Factorials are a fundamental concept in mathematics, particularly when dealing with permutations and combinations. The factorial of a natural number, denoted as \( n! \), is the product of all positive integers less than or equal to \( n \). For example, \( 5! = 5 \times 4 \times 3 \times 2 \times 1 = 120 \). Factorials grow quite rapidly, much faster than linear or polynomial functions.

• Key fact: Factorials only apply to natural numbers (non-negative integers).
• Growth: As \( n \) increases, \( n! \) becomes significantly larger, demonstrating a super-exponential growth pattern.
• Usage: Factorials are especially useful in the fields of probability, statistics, and algebra, where they calculate permutations and combinations.

Understanding the nature of factorials is crucial when evaluating expressions involving them, as they often result in large numbers quickly. This is why they frequently appear in inequality problems, as shown in our exercise.

The Arithmetic Mean - Geometric Mean Inequality (AM-GM inequality) is a vital tool in mathematics that states the arithmetic mean of a collection of non-negative numbers is always greater than or equal to the geometric mean of the same numbers. For \( n \) positive numbers \( a_1, a_2, \ldots, a_n \), the inequality is represented as:\[\frac{a_1 + a_2 + \cdots + a_n}{n} \geq \sqrt[n]{a_1 a_2 \cdots a_n}\]Understanding the AM-GM inequality is crucial because:

• It provides a way to compare averages, helping show relationships between sums and products of numbers.
• Helps in optimization problems and simplifying algebraic expressions.
• Is often used in proving inequalities, making it a cornerstone method in mathematical proof.

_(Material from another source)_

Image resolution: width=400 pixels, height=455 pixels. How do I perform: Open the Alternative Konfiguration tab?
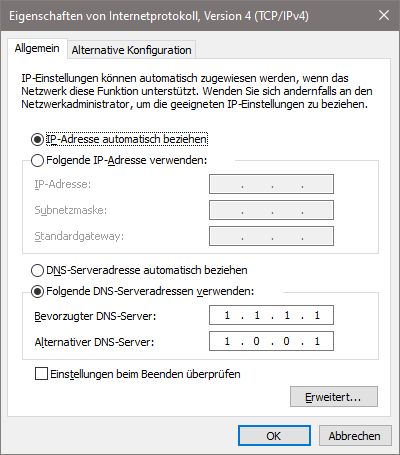click(x=131, y=50)
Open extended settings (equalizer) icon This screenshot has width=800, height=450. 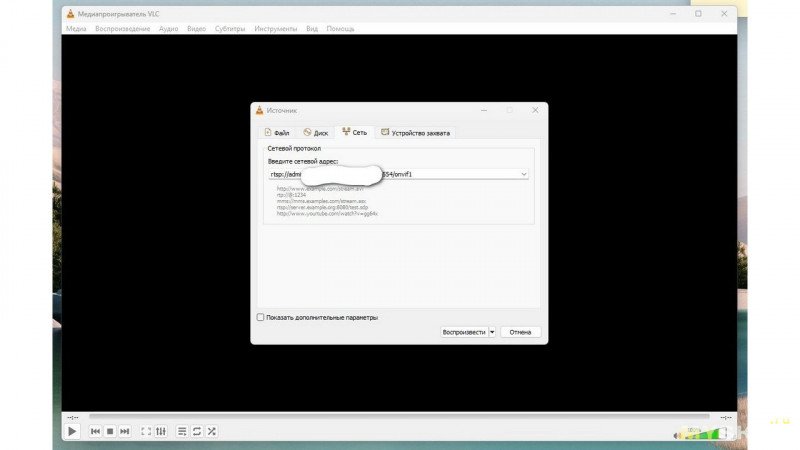[160, 431]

The inequality is tight, meaning the equality holds if and only if all numbers \( a_1, a_2, \ldots, a_n \) are equal. This quality makes it particularly useful in establishing bounds and constraints in diverse mathematical problems.

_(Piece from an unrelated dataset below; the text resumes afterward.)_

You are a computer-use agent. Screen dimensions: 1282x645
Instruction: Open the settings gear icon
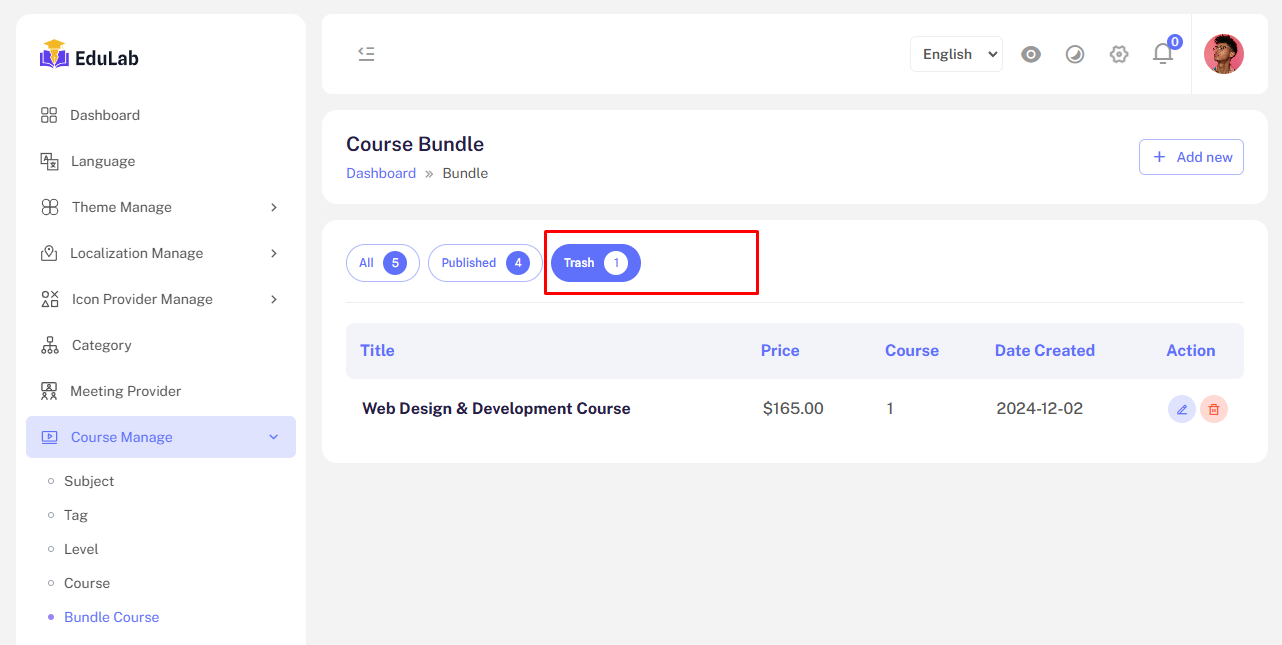pos(1119,54)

Natural numbers are a basic number system that starts from 1 and continues sequentially without any maximum limit. These numbers are the building blocks of mathematics, often denoted by the symbol \( \mathbb{N} \). Some key properties:

• Natural numbers include all positive integers starting from 1: \( 1, 2, 3, \ldots \).
• They are infinitely many, forming the simplest form of numbers we use for counting.
• Play a critical role in arithmetic operations and algebra, as any formal mathematical computation often traces its origins to natural numbers.

In the context of this exercise, we deal with natural numbers in factorial calculations and ensuring inequalities hold true across this infinite set of foundational numbers. Understanding natural numbers is essential, as they form a basis for more complex number systems, including integers, rational numbers, and beyond.